My mind goes to an ancient bazaar, a cornucopia of not only goods but also social interfacing with the community.

Compare that to shopping on Amazon at 2am in your underpants, scrolling halfheartedly thru fake reviews of electric toothbrushes and then buying the 2nd cheapest one instead of bantering with local vendors, learning the latest gossip of your town, imbibing the mood of the village instead of checking your news feed to get a feel of how you're supposed to feel.

Not disparaging online shopping wholesale. I like the variety and not having to drive to a shop and walk around.
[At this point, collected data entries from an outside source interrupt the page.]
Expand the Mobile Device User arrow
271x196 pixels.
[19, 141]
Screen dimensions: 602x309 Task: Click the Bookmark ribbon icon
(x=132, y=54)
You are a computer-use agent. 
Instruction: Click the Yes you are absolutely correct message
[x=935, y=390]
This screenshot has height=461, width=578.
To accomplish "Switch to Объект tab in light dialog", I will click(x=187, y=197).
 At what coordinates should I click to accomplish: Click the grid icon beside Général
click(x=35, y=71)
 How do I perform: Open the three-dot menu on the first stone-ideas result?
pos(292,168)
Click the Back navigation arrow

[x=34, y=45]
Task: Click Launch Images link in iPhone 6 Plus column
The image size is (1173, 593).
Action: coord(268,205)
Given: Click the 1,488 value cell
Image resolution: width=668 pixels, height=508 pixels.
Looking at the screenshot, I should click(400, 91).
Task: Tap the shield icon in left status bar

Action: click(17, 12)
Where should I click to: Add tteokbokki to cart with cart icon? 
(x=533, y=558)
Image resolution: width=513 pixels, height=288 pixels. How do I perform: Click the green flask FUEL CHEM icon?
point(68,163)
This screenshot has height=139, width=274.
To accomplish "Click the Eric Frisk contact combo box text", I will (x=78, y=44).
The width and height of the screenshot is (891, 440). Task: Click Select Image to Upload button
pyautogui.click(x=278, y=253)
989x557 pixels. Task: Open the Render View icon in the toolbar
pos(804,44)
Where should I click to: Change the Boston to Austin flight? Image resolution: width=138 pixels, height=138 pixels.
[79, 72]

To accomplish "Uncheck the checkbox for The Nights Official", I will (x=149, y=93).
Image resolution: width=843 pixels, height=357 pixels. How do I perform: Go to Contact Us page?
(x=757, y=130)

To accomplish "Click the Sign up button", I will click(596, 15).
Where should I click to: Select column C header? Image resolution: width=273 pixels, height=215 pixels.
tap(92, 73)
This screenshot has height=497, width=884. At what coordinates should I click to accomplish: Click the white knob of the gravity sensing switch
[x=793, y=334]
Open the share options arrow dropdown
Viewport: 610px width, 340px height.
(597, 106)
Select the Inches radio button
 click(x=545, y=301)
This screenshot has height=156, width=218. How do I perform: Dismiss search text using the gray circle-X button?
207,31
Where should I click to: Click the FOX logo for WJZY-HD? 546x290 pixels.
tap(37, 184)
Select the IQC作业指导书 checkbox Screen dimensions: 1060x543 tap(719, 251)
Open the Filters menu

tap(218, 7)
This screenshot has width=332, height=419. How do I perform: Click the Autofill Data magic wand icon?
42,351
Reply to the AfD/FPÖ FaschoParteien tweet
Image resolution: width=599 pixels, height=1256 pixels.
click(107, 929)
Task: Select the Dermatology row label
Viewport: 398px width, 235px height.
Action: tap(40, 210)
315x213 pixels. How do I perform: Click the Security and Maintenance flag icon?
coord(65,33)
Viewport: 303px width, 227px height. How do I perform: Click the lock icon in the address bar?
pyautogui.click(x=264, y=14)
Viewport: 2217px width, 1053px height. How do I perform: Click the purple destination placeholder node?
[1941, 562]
I think Amazon is an improvement over the 1990s shopping mall.

I think the reason we jumped so readily online in the late 90s, early 2000s is because our communities were already in deep decline and the internet promised to be a more engaging and interactive alternative to TV and radio (which it still is but it's also more addictive precisely because it gives you a little bit more than those mediums but still 1000x less, from a sensory, animal perspective, than an actual 'chat room' of friends).

Voting and banking these days are pretty boring yeah, standing in line of your phone waiting to cash a check or cast a vote vs clicking a button but I imagine said experience a couple hundred years ago was more engaging, you might even decide to change your vote via a conversation in line as you might learn more in half hour of conversation than you did leading up to the election.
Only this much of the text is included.